>>>>>
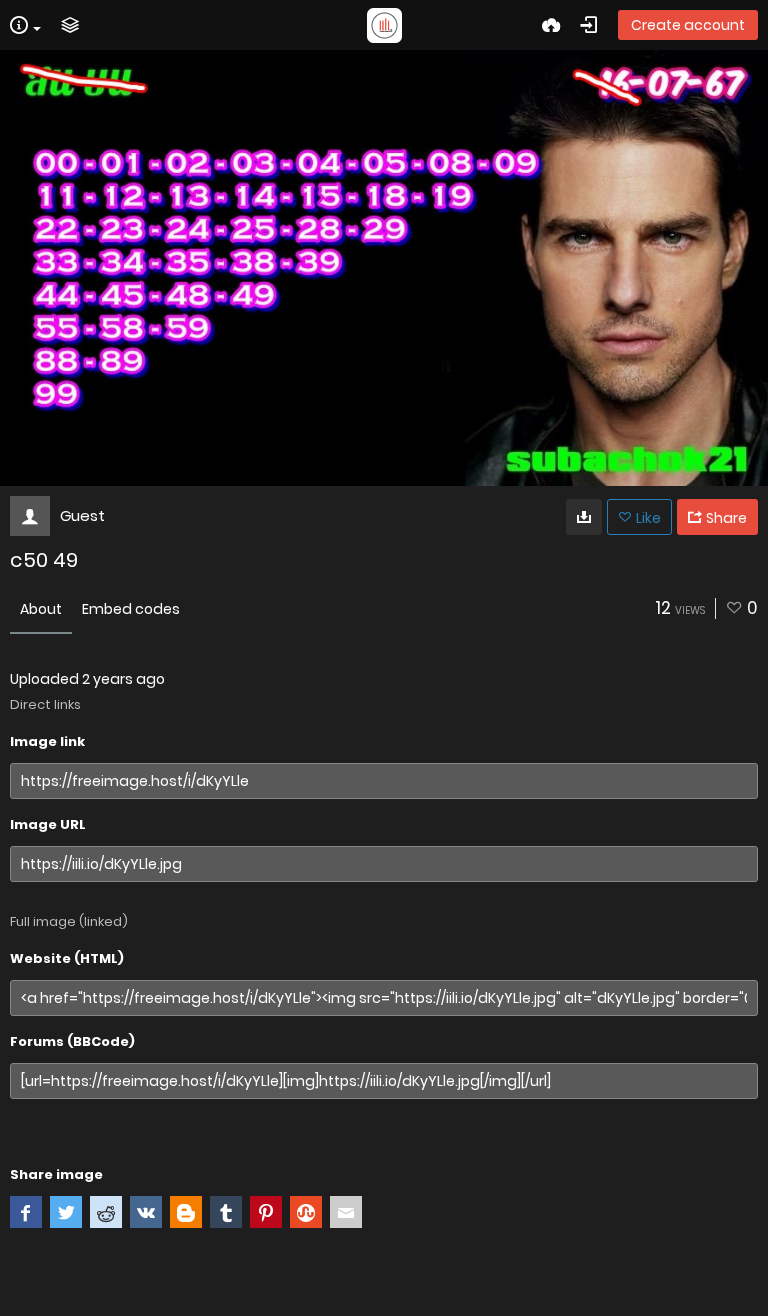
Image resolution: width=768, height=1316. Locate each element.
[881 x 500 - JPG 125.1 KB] (584, 517)
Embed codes (131, 609)
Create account (688, 25)
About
<<<<<
Requirement:
Write the records out in full, word for word; leave every picture behind.

Completed task:
Image resolution: width=768, height=1316. Locate each element.
[881 x 500 - JPG 125.1 KB] (584, 517)
Embed codes (131, 609)
Create account (688, 25)
About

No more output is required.